Isso ficou na cabeça de muita gente. E enquanto alguns continuavam a discutir as letrinhas ou quantas fobias diferentes cabem numa frase, esses outros passaram a buscar a tão sonhada união. Uma unidade na diversidade.
“O que somos TODOS?", "O que nos distingue da sociedade?”, "Temos algo em comum?", "Podemos expressar isso numa só palavra?", pensavam.
A resposta veio como um raio. Não ficou registrado quem foi o primeiro a dizer a frase em voz alta, mas ela logo corria o Movimento. “Somos CORES.”
Vermelho é uma COR. Azul é uma COR. Amarelo, Verde, Laranja, Roxo, Azul-Claro... CORES.
O Movimento passou a se chamar MOVIMENTO COLORIDO. E, como símbolo, foi escolhida a bandeira do arco-íris.
A União entre as CORES, um desejo antigo do Movimento, foi finalmente aprovada pelo restante da sociedade. Assim como a Criminalização da Corfobia. Em poucas gerações, Brancos e Pretos já aceitavam as CORES como parte de si.

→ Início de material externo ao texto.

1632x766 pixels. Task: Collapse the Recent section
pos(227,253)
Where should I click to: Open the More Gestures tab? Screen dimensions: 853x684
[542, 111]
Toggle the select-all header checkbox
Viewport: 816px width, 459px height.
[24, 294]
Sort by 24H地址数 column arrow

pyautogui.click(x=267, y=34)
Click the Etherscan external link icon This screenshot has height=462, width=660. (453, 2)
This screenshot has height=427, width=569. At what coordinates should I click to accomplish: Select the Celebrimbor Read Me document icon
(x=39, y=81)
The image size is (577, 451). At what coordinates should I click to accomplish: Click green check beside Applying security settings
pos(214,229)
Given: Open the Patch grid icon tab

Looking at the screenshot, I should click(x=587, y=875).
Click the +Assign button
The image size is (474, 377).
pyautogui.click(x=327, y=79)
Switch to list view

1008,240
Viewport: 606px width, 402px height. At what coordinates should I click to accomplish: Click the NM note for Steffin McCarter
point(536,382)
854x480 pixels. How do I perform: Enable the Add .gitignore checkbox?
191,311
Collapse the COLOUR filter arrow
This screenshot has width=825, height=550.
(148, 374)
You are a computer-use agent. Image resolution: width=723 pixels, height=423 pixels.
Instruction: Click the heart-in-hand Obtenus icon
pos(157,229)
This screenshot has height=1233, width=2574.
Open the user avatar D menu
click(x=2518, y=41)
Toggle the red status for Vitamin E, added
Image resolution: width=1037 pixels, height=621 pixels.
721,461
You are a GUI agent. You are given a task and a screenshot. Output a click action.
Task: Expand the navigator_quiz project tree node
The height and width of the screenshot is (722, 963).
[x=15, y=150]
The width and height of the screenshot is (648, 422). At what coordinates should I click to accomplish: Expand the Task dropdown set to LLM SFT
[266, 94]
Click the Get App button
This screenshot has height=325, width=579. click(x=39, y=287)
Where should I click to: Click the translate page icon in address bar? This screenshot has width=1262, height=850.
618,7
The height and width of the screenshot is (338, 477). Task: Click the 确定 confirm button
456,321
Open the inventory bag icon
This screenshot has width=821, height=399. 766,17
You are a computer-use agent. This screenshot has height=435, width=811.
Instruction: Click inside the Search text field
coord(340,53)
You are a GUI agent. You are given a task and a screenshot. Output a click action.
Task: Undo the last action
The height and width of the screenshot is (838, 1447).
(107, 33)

E viveram todos felizes para sempre.
“O que somos TODOS?", "O que nos distingue da sociedade?”, "Temos algo em comum?", "Podemos expressar isso numa só palavra?"
Será que um dia seremos simplesmente CORES? Ou estamos fadados a ser eternamente um Movimento que não ousa (porque não sabe) dizer seu nome?